Sudd Cobas spiega che “due anni fa qui c’era la schiavitù. Poi l’ingresso del sindacato, gli scioperi contro i caporali, gli accordi per contratti regolari e turni umani. Una battaglia durata mesi. E nel mezzo sei aggressioni a colpi di spranghe ai lavoratori sindacalizzati, aspettati sotto le loro case dopo aver staccato il turno notturno. Ogni centimetro di dignità e di diritti qui è stato letteralmente conquistato con il sangue. E con la lotta li difenderemo”.
Il riferimento è all’inchiesta della Procura di Prato per sfruttamento lavorativo aggravato dall’uso di violenza, minaccia, rapina aggravata e plurime lesioni personali che ad aprile 2025 ha portato all’emissione di 4 misure cautelari nei confronti di due cinesi e due pakistani, ritenuti “prioiezione di una filiera più ampia di soggetti, riconducibili alla proprietà cinese, di una significativa struttura societaria”. Furono sei le aggressioni fra aprile 2023 e marzo 2024 ai danni di lavoratori bengalesi, pakistani, afgani e africani che si erano rivolti al Sudd Cobas per ottenere i loro diritti, a fronte di turni di oltre 12 ore di lavoro al giorno, sette giorni su sette, pause di 10 minuti per consumare i pasti, salari e licenziamenti decisi in maniera arbitraria con costante controllo e monitoraggio dei lavoratori. Dopo mesi di battaglie portate avanti dal Sudd Cobas, in Acca erano arrivati accordi sindacali e regolarizzazione di lavoratori.
“La chiusura annunciata dall’azienda – afferma il Sudd Cobas – è il tentativo di annullare due anni di accordi aziendali e progressi e riportare indietro la lancetta dei diritti. ‘Sfrutta, evadi, scappa’. È questo lo schema perverso che imperversa da troppo tempo sul territorio e che va bloccato”.
L’azienda, come ricorda il sindacato, è tra le 29 coinvolte nell’inchiesta per una maxi-frode fiscale, che a marzo 2025 portò al sequestro di beni per oltre 71 milioni di euro a carico di 17 persone (13 cinesi e 4 italiani) indagati a vario titolo per associazione a delinquere finalizzata alla commissione di vari reati tributari e all’abusiva attività finanziaria.

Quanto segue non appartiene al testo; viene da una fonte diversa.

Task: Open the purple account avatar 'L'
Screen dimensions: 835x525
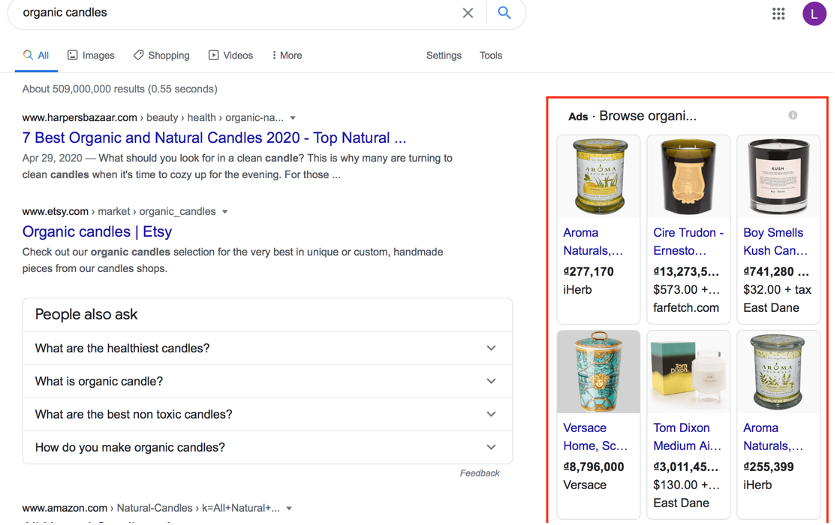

La Acca, tra le primarie aziende di facchinaggio, carico e scarico, deposito, custodia e trasporto merci conto terzi del distretto dell’abbigliamento cinese di Prato, è una delle tre imprese che il 16 febbraio 2025 ricevettero plichi esplosivi incendiari, attentati ricondotti nel quadro di una contrapposizione imprenditoriale, quella per il controllo del mercato delle grucce e della logistica, sfociata in più atti criminali fra 2024 e 2025, avvenuti non solo nel territorio pratese ma anche in altre regioni d’Italia e all’estero.
“Oltre ad essere sfruttati, i lavoratori per anni sono stati anche esposti a diventare bersaglio delle faide mafiose per il controllo del mercato – conclude Sudd Cobas -. Ultimo episodio l’attentato del marzo 2025 quando dentro una delle scatole di merce che caricano e scaricano i lavoratori si nascondeva una bomba incendiaria”.